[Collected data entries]
________________

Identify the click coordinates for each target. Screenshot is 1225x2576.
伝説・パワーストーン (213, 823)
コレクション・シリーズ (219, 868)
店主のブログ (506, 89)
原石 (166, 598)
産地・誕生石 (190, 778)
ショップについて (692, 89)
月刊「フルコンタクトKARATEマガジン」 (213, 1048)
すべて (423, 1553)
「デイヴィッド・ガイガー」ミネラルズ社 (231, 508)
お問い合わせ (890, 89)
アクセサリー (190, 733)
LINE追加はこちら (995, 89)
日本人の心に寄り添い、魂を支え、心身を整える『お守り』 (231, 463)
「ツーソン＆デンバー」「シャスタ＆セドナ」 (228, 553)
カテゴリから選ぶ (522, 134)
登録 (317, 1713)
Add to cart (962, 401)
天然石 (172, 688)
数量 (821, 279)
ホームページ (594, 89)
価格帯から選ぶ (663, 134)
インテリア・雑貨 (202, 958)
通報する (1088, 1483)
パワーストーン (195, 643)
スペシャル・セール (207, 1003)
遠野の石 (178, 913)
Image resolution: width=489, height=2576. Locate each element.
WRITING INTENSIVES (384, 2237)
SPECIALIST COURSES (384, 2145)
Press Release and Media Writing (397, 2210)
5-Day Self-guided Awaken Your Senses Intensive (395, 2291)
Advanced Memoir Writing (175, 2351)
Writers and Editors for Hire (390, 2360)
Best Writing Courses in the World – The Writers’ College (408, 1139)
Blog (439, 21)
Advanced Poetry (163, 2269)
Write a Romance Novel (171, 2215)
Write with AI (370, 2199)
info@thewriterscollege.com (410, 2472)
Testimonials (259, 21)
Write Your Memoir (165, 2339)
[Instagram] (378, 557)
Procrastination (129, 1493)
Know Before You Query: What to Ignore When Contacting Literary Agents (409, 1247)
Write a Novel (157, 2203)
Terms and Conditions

________________

**Task to carry out**
Copy out the line holding "Write a Romance Novel (171, 2215)" along with all lines after it through the end of the entries, exactly and only these.

**Answer for the task**
Write a Romance Novel (171, 2215)
Write with AI (370, 2199)
info@thewriterscollege.com (410, 2472)
Testimonials (259, 21)
Write Your Memoir (165, 2339)
[Instagram] (378, 557)
Procrastination (129, 1493)
Know Before You Query: What to Ignore When Contacting Literary Agents (409, 1247)
Write a Novel (157, 2203)
Terms and Conditions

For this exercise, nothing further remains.